**DIRECTIONS FOR THIS TASK**
Copy the material from the line with "This screenshot has height=627, width=353." through the end, replacing "Tap" with "Press" and keeping everything else as it stands. Omit the pictures.

**DATASET**
"""
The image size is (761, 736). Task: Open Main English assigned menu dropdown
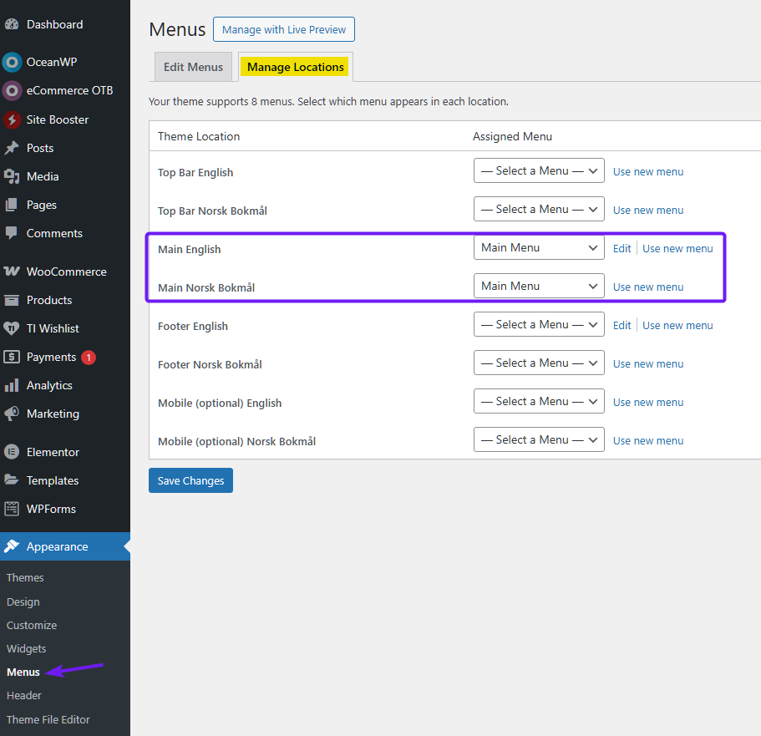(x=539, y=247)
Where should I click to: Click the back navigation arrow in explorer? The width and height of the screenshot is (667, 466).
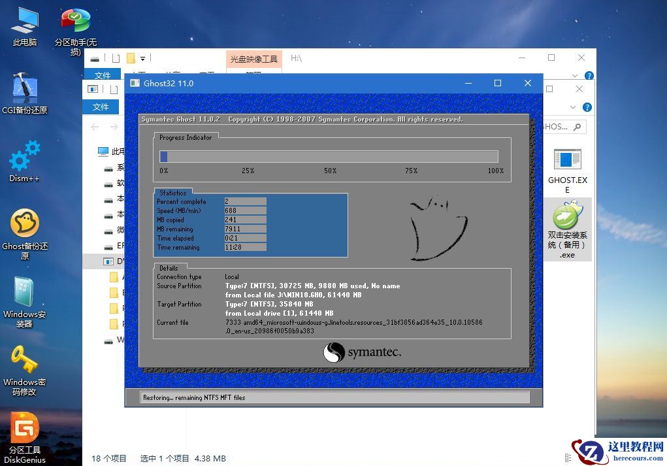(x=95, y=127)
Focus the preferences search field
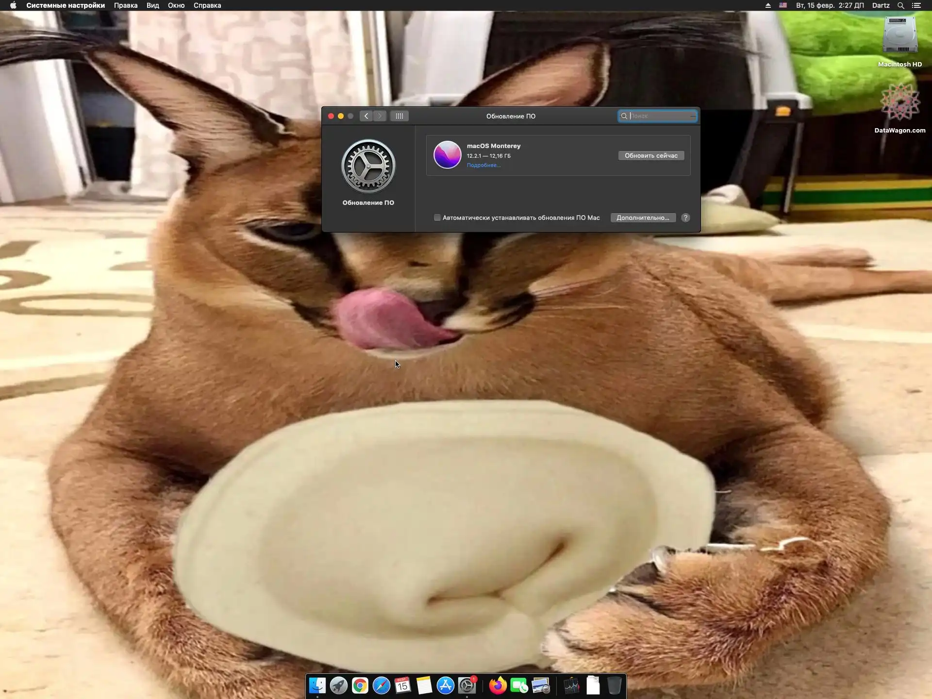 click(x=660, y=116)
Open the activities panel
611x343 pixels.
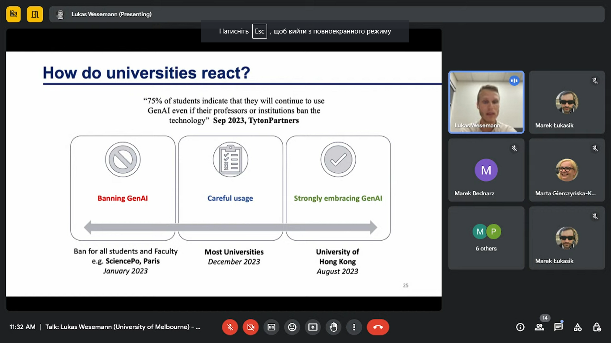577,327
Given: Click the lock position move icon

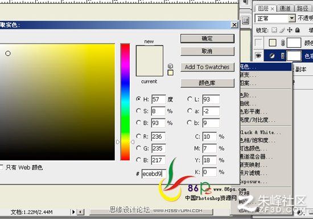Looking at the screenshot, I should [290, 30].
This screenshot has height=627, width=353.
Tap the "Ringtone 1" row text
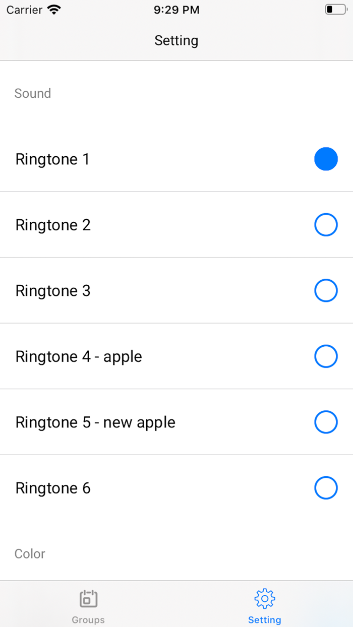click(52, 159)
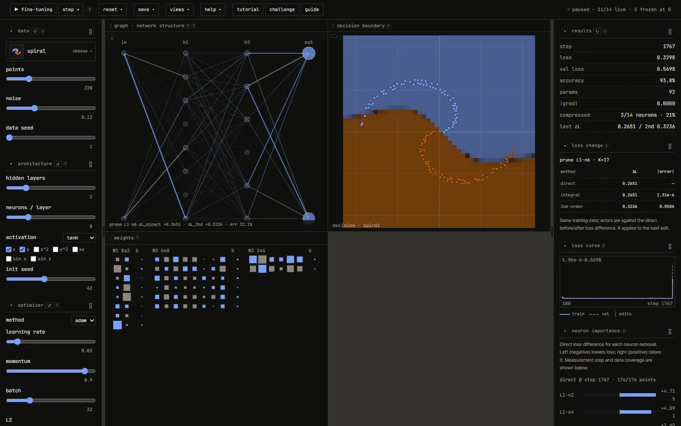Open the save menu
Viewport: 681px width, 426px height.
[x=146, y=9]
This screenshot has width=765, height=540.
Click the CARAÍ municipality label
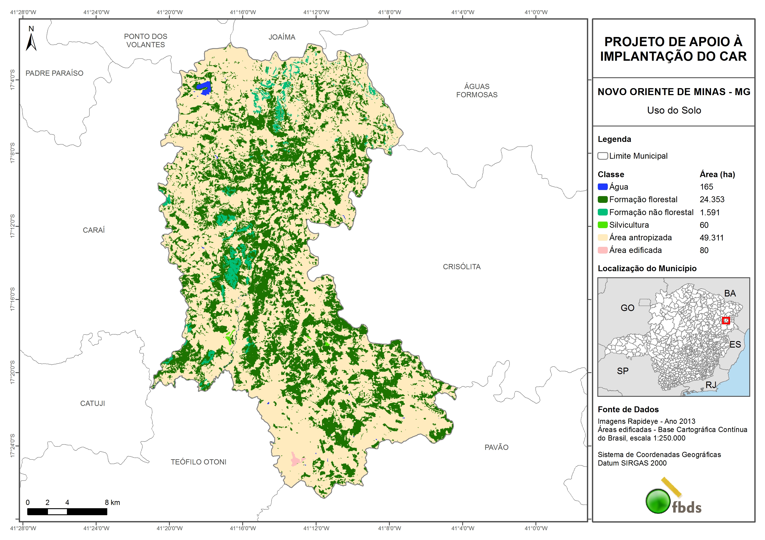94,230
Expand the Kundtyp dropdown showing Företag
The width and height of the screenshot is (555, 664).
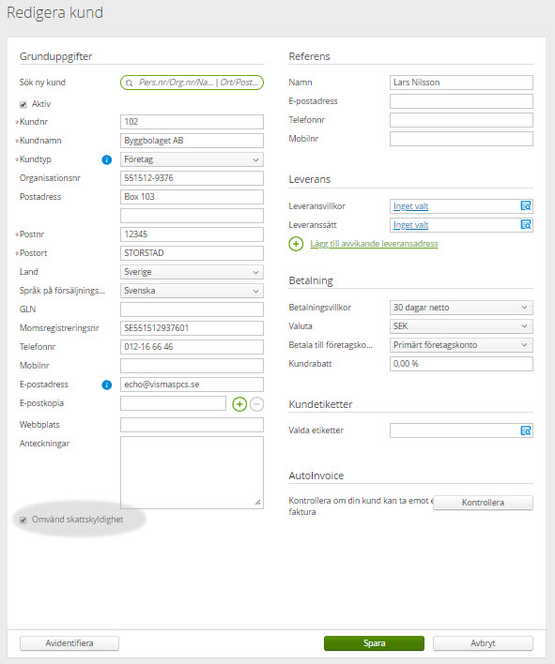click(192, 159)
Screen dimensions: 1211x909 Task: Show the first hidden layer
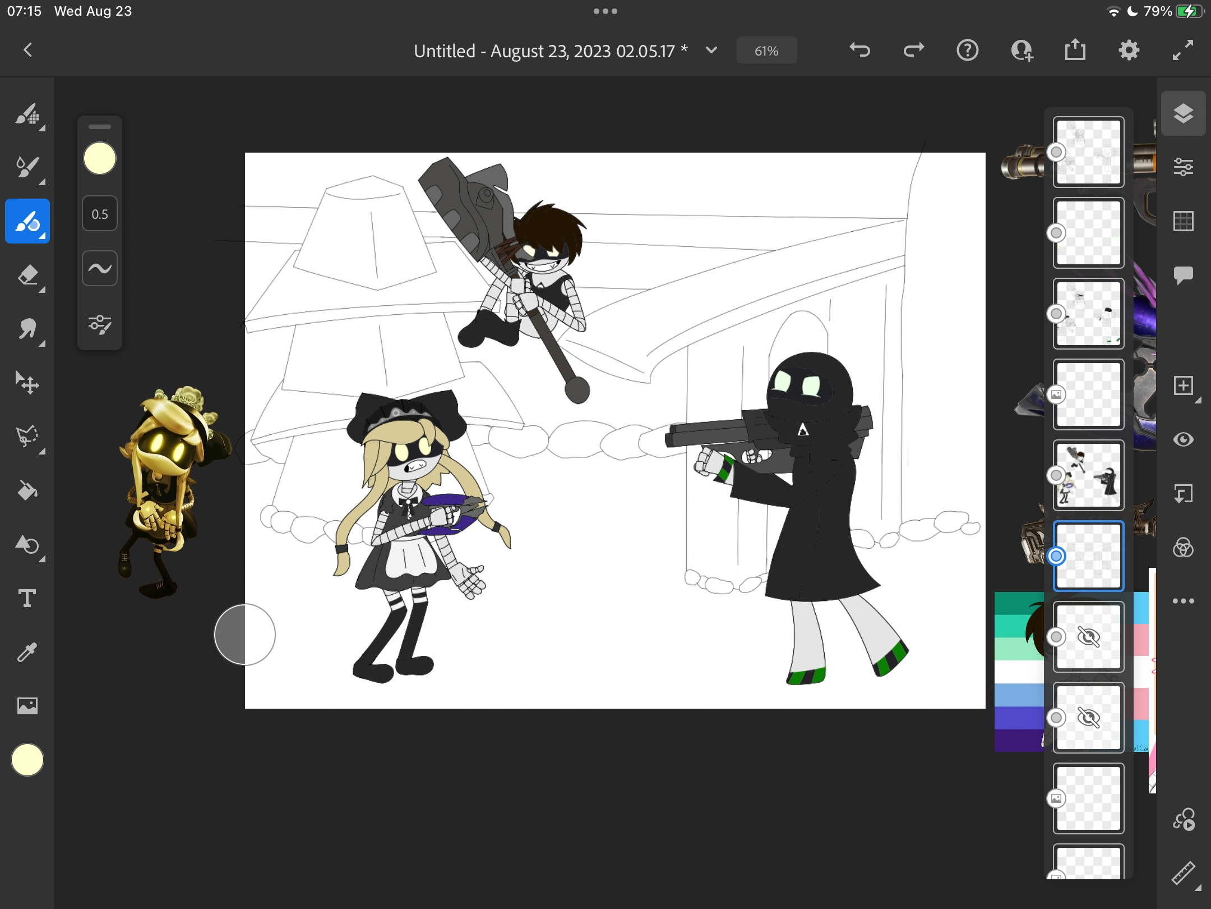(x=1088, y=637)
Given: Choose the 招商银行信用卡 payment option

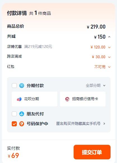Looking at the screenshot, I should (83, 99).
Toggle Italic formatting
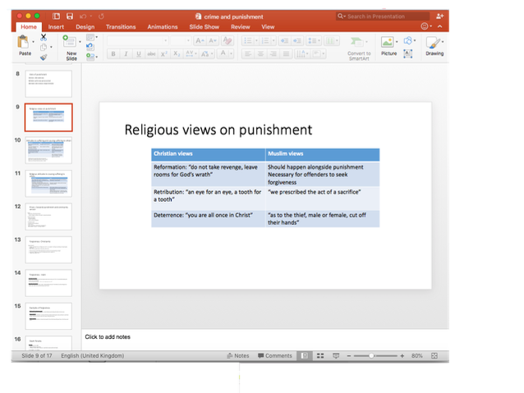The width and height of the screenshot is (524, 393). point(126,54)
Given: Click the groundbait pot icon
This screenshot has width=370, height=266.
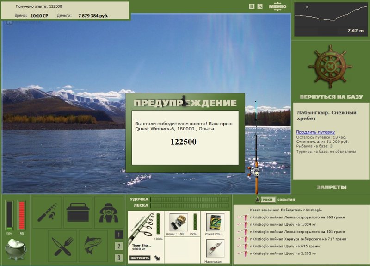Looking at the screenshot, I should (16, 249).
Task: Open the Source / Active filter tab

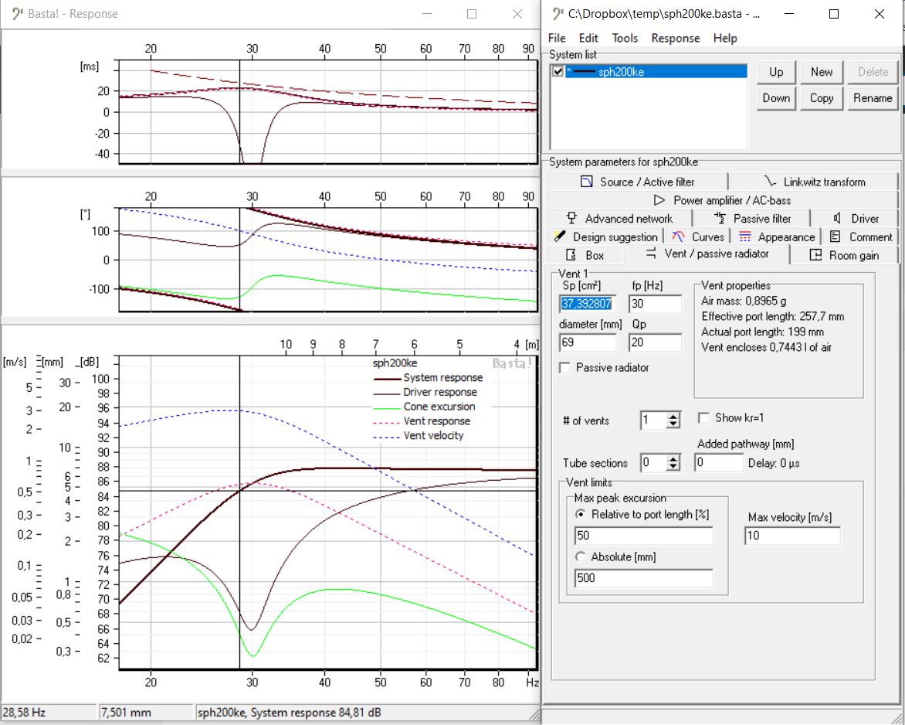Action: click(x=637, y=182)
"""
**RESPONSE FOR THIS EXERCISE**
This screenshot has height=627, width=353.
Press the "Ringtone 1" row text
click(52, 159)
Open the save menu
Viewport: 681px width, 426px height.
[x=146, y=9]
This screenshot has width=765, height=540.
Click the CARAÍ municipality label
94,230
Expand the Kundtyp dropdown showing Företag
The width and height of the screenshot is (555, 664).
click(192, 159)
Screen dimensions: 1211x909 Task: Show the first hidden layer
(x=1088, y=637)
Given: Choose the 招商银行信用卡 payment option

Looking at the screenshot, I should (83, 99).
Toggle Italic formatting
The width and height of the screenshot is (524, 393). point(126,54)
Given: Click the groundbait pot icon
This screenshot has width=370, height=266.
Looking at the screenshot, I should (16, 249).
Task: Open the Source / Active filter tab

Action: click(x=637, y=182)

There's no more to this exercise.